Task — Swap "accomplish" for "achieve" in the records below, from the line with "The width and" through the end of the records, and return only those lines with everything else unchanged.

Provided entries —
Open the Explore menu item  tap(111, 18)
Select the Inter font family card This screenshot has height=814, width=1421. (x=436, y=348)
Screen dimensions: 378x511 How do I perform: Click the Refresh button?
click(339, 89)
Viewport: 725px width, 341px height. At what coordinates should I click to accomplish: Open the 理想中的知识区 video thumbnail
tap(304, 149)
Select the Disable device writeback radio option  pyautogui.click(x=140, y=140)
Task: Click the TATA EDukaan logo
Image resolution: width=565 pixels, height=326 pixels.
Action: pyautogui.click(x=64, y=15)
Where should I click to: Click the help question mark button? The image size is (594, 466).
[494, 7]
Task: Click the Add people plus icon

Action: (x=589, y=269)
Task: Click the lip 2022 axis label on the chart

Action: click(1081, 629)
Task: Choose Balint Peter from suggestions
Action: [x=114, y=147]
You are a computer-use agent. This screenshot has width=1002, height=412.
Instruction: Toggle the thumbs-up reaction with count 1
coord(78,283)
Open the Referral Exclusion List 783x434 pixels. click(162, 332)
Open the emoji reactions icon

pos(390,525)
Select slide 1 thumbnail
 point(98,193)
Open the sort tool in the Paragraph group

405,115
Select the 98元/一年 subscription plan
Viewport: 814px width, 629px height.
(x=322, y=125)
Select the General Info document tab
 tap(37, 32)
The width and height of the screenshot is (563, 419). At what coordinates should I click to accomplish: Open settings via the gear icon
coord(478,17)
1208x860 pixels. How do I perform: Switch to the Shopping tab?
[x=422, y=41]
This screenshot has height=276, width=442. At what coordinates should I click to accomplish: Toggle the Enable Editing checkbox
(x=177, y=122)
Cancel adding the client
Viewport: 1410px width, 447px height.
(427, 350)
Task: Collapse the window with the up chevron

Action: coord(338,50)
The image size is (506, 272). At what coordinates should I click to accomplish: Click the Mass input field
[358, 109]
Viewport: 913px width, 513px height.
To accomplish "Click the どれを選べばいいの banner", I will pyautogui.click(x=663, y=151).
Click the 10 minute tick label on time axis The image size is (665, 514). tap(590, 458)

Task solution —
The width and height of the screenshot is (563, 419). At what coordinates should I click to achieve: Open settings via the gear icon
coord(478,17)
1208x860 pixels. How do I perform: Switch to the Shopping tab?
[x=422, y=41]
This screenshot has height=276, width=442. At what coordinates should I click to achieve: Toggle the Enable Editing checkbox
(x=177, y=122)
Cancel adding the client
Viewport: 1410px width, 447px height.
(427, 350)
Task: Collapse the window with the up chevron

Action: coord(338,50)
The image size is (506, 272). At what coordinates should I click to achieve: Click the Mass input field
[358, 109]
Viewport: 913px width, 513px height.
To achieve "Click the どれを選べばいいの banner", I will pyautogui.click(x=663, y=151).
Click the 10 minute tick label on time axis The image size is (665, 514). tap(590, 458)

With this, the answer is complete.